This workout program is ideal for new mums who want their post-baby body back. PT Jen Dugard shows us how.

Pelvic floor and transversus abdominal activations - Women' Health & Fitness

Why it works: This program is ideal for new mums or those with beginner fitness levels. It includes some basic postural exercises to stretch out tight muscles and switch on those that require strengthening. After having a baby it is important to take a period of rehab to ensure everything is working well, and this workout helps to form a strong foundation to build on when you’re ready to progress to more difficult forms of exercise. Gauge your fitness level as to what you can and can’t do, so don’t go jumping up and down if you have pelvic floor weakness.

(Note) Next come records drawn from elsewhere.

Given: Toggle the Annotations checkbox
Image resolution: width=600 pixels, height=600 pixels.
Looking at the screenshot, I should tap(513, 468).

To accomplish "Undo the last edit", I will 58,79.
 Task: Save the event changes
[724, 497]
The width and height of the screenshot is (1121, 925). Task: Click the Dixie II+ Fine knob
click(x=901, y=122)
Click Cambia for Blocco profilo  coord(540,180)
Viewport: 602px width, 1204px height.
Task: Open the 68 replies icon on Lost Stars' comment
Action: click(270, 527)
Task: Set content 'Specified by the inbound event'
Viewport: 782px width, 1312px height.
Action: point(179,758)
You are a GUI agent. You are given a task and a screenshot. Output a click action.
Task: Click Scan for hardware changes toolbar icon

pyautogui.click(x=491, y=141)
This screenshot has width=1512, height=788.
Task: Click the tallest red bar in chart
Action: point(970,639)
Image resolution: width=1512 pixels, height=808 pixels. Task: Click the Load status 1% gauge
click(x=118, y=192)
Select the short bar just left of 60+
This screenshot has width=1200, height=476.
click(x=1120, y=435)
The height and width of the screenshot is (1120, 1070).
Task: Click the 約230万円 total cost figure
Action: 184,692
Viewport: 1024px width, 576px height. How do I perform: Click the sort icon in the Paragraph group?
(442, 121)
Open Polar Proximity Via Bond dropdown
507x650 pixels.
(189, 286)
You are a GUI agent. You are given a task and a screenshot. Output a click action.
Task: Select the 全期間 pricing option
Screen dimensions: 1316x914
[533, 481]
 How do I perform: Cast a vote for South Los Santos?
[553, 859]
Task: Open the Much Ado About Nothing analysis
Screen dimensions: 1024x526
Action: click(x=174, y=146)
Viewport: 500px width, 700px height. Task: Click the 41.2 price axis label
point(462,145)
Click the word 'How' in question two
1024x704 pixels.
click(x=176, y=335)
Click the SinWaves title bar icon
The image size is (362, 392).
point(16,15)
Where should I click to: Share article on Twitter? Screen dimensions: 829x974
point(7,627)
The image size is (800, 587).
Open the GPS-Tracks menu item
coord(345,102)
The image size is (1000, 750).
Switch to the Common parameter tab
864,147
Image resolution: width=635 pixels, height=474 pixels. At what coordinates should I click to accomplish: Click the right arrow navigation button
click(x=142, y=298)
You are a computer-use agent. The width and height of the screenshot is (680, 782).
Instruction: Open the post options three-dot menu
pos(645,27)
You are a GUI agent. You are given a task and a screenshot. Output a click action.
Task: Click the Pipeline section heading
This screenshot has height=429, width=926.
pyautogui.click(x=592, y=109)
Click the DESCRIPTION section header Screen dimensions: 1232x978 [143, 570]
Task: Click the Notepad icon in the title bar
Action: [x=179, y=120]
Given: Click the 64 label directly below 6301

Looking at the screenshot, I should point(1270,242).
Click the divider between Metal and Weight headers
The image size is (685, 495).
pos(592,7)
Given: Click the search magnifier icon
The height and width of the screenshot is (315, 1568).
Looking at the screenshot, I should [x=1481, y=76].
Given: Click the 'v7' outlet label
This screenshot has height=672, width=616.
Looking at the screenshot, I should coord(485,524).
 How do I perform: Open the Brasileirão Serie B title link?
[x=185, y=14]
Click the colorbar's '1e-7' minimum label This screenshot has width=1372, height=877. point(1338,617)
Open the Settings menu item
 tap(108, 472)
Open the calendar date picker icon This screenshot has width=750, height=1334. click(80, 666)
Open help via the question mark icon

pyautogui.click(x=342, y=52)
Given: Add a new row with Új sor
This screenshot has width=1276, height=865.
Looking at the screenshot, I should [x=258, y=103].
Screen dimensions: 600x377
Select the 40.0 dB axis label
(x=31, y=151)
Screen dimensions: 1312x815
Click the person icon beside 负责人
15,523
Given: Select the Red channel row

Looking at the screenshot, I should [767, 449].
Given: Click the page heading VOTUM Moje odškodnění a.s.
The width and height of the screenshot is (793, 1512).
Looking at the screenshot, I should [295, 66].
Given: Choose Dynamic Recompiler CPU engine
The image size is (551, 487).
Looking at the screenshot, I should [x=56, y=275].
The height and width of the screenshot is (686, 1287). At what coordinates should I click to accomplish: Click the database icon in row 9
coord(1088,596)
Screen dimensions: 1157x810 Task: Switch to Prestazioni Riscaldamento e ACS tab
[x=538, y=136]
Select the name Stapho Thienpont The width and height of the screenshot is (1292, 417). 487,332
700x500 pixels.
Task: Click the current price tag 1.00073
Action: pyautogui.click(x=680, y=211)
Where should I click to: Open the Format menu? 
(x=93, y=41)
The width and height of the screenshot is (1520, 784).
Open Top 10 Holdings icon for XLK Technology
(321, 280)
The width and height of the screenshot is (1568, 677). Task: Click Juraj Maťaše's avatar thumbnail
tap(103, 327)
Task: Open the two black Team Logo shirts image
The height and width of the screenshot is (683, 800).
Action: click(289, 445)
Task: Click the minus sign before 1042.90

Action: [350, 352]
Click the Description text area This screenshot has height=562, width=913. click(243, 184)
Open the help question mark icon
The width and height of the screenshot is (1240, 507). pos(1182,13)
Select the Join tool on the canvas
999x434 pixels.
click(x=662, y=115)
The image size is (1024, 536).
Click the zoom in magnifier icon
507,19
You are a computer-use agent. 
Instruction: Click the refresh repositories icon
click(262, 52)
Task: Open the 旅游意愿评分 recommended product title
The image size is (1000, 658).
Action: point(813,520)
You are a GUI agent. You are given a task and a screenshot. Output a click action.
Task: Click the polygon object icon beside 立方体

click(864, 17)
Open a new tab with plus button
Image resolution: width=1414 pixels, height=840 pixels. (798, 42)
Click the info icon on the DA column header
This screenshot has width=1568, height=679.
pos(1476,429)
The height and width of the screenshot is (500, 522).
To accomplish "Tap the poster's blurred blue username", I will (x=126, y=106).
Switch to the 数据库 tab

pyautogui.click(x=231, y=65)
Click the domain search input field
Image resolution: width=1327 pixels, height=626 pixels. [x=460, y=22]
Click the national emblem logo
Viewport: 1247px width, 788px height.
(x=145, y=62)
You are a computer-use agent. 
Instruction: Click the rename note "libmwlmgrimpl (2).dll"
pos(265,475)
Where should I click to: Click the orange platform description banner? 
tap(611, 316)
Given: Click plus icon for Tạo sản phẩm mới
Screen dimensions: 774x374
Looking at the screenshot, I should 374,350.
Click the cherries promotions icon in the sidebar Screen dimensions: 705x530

Instructions: There are two parts to this workout; postural exercises that can be done as a warm-up or as a daily strengthening exercise, then the main section of the workout. Before returning to exercise after pregnancy, Dugard recommends working with a women’s health physiotherapist to assess your pelvic floor and abdominal separation. If you lose awareness of your pelvic floor or see any peaking of your abdominals through any of these exercises, they may be too strong for you at this time.

1. Pelvic floor and transversus abdominal activations

Start this breathing exercise by lying on your back with knees bent and feet hip-width apart. Keep a neutral spine throughout. Place one hand on your obliques (under the rib cage) and the other on your stomach, facing hipbone to hipbone.

Take a natural breath in and, as you exhale, draw in and up through the pelvic floor. You will feel a little tension in this area but this should not be overly strong. Keep your obliques nice and relaxed. Perform 10 to 15 breaths.